_TASK TO CARRY OUT_
You are asked to filter the data below and copy every line holding "Test".

_EXERCISE MATERIALS_
______
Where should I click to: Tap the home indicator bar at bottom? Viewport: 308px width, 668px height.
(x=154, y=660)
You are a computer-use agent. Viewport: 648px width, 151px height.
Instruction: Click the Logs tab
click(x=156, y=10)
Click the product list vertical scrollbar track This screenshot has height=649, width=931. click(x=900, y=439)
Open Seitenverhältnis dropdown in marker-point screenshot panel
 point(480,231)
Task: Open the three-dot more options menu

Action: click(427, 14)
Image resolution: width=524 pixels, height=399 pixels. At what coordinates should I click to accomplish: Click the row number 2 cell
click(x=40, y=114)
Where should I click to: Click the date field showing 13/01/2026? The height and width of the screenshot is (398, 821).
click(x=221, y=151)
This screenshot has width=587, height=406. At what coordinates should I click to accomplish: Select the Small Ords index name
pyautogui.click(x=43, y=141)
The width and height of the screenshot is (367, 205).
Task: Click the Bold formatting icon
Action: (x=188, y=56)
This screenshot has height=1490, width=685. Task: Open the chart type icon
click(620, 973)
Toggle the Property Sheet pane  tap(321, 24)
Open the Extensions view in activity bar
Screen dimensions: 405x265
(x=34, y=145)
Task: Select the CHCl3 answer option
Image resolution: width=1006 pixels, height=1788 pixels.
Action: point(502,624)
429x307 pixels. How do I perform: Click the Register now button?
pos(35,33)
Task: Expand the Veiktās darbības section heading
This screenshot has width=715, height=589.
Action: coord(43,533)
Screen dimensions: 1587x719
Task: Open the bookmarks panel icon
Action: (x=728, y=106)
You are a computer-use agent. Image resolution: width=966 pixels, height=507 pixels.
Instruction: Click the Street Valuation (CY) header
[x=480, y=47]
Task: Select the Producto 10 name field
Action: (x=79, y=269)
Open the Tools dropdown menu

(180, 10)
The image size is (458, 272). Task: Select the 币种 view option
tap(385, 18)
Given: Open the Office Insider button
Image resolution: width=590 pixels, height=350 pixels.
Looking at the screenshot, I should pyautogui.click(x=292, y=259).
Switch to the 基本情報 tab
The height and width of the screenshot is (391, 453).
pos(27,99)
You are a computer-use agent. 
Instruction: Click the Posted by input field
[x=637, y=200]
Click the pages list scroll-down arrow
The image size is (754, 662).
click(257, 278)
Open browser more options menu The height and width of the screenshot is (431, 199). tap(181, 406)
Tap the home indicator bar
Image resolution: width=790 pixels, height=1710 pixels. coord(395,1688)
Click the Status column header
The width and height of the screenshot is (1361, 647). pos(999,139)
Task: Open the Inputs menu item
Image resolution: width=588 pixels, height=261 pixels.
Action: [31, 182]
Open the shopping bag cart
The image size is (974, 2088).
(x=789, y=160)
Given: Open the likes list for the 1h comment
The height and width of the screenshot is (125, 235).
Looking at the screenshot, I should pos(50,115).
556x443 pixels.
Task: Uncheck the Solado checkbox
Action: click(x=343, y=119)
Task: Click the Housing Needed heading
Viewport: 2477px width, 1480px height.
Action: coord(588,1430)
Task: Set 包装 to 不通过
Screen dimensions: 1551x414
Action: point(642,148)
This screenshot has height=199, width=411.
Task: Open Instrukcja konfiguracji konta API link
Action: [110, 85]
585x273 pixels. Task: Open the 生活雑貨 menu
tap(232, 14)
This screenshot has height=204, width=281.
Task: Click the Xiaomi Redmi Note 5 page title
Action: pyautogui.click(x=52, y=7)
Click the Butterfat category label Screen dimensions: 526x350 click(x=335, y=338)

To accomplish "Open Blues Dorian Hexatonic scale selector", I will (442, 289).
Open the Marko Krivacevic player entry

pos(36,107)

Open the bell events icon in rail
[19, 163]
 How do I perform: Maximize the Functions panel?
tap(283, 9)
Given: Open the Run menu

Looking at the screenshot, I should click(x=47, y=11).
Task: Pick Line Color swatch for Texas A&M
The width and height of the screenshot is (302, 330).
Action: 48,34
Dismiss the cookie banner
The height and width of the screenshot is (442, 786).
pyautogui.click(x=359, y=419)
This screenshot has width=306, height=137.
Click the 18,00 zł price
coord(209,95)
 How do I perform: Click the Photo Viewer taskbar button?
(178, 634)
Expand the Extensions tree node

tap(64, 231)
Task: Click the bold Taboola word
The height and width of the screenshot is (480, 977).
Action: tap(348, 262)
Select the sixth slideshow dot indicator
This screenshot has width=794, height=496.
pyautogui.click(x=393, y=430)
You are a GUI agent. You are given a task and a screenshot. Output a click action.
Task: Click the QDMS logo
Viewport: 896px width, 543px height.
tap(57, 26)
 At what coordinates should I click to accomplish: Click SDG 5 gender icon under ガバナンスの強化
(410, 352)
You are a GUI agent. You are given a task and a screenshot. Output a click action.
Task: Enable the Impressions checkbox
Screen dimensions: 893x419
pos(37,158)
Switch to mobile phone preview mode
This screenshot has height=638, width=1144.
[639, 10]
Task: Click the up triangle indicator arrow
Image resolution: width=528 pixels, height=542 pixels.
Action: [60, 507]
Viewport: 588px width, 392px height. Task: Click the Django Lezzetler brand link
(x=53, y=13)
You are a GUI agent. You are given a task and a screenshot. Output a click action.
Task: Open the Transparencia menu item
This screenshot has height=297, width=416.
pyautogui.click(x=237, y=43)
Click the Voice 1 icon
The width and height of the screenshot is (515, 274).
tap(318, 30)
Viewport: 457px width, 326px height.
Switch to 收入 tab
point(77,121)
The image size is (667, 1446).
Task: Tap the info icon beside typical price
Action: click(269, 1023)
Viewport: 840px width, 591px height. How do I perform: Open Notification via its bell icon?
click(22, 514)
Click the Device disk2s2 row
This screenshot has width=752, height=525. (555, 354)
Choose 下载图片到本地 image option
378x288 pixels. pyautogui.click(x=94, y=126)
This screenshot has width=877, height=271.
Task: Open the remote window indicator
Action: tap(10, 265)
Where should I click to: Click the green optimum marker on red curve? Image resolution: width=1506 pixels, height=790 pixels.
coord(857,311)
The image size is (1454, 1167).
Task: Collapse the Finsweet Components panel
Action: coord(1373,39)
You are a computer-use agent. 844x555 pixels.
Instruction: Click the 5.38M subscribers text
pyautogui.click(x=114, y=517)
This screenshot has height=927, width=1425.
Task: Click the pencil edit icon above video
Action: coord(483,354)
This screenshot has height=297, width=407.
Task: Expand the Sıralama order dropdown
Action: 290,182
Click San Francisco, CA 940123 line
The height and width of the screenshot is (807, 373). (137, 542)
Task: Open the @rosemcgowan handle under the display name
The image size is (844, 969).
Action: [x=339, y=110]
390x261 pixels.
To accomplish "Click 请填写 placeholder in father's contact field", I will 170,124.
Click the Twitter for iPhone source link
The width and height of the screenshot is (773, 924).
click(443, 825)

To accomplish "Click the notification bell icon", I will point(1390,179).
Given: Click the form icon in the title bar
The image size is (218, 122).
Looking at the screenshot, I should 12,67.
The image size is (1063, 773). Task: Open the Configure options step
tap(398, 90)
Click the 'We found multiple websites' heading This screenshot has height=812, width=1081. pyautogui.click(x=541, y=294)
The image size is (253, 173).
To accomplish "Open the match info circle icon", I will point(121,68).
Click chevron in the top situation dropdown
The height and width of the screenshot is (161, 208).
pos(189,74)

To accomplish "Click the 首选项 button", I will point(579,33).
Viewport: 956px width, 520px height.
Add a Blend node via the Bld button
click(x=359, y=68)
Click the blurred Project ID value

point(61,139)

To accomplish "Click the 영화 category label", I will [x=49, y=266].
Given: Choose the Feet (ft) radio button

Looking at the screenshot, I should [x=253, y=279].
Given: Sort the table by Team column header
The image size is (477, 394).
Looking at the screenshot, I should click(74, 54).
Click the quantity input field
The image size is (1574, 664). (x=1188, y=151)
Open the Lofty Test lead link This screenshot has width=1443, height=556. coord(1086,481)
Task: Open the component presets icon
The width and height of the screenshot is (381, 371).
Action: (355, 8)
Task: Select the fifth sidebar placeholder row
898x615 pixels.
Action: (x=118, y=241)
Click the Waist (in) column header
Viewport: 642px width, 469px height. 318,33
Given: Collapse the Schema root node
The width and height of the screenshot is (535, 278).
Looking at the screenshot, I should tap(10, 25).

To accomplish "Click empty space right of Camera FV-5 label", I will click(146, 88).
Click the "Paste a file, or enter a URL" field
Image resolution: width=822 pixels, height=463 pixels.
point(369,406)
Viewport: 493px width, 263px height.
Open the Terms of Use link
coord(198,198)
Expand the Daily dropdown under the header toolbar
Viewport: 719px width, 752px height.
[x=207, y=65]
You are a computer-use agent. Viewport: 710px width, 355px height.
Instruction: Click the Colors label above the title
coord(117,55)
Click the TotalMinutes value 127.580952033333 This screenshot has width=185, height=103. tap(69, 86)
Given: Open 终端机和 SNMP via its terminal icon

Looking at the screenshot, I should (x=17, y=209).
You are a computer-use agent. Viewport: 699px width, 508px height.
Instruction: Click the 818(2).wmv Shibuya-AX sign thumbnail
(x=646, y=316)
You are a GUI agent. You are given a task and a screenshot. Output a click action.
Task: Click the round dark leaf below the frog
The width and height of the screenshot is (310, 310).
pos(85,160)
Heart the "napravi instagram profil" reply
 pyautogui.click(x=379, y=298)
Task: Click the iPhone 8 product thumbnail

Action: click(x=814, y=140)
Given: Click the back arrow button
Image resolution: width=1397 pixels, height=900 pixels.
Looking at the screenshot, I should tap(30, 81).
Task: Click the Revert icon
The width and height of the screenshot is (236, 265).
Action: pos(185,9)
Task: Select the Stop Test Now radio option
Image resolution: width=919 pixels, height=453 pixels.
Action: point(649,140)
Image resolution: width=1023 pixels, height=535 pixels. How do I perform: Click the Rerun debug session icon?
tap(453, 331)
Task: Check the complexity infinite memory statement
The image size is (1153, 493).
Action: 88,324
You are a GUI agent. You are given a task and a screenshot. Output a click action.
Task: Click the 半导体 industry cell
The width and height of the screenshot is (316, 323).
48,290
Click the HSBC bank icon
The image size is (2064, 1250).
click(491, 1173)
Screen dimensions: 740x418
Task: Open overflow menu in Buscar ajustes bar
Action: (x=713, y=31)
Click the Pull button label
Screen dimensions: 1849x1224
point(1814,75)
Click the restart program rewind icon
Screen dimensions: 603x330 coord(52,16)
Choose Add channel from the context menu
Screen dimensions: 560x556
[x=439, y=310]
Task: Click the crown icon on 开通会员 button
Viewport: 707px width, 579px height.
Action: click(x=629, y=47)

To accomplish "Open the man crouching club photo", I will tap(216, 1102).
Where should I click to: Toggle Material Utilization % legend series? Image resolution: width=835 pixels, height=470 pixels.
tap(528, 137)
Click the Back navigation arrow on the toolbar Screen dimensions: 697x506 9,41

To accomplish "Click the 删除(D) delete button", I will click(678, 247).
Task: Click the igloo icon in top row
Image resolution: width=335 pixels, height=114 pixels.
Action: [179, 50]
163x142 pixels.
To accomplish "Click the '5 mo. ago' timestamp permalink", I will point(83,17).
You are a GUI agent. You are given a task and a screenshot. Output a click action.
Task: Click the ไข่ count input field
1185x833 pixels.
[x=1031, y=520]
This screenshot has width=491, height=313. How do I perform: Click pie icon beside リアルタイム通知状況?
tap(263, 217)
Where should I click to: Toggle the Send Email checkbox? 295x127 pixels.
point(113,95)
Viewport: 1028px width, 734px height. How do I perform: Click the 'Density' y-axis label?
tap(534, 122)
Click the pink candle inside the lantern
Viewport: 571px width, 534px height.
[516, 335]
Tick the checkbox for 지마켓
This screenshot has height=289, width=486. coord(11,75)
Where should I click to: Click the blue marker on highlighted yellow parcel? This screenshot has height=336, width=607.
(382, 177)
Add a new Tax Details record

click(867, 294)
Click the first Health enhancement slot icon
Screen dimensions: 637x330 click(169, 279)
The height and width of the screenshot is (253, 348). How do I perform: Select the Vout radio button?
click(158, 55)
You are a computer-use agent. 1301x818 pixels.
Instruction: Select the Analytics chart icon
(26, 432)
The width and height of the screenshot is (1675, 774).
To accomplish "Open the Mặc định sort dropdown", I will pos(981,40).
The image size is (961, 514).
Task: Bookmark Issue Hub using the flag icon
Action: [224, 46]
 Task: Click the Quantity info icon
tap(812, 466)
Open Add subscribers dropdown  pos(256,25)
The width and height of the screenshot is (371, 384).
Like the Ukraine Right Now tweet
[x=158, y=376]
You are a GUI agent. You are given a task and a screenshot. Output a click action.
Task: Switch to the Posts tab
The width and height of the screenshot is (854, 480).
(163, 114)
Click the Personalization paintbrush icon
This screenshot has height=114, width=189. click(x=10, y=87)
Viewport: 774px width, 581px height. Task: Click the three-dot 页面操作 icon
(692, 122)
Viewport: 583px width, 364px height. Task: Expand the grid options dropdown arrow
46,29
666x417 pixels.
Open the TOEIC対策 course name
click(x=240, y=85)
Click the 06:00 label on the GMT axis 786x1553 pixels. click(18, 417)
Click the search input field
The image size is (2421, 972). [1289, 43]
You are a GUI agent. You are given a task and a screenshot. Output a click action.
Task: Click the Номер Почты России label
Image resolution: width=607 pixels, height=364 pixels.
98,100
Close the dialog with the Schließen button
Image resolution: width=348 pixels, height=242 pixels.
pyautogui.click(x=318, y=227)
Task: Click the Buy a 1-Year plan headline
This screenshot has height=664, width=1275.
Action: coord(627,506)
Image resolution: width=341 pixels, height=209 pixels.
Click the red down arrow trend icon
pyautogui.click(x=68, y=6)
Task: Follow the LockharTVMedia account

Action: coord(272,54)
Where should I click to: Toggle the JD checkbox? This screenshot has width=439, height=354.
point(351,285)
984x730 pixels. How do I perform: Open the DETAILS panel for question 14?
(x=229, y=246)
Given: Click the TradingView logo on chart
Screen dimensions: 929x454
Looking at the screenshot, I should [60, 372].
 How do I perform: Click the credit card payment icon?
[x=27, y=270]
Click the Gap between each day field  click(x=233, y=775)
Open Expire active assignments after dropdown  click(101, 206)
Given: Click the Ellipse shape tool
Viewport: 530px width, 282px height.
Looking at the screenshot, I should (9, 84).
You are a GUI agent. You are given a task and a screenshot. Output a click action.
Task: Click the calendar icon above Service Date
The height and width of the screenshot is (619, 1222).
______
_REPLY TO THE TASK_
Open the Lofty Test lead link This screenshot has width=1443, height=556. coord(1086,481)
Task: Select the Stop Test Now radio option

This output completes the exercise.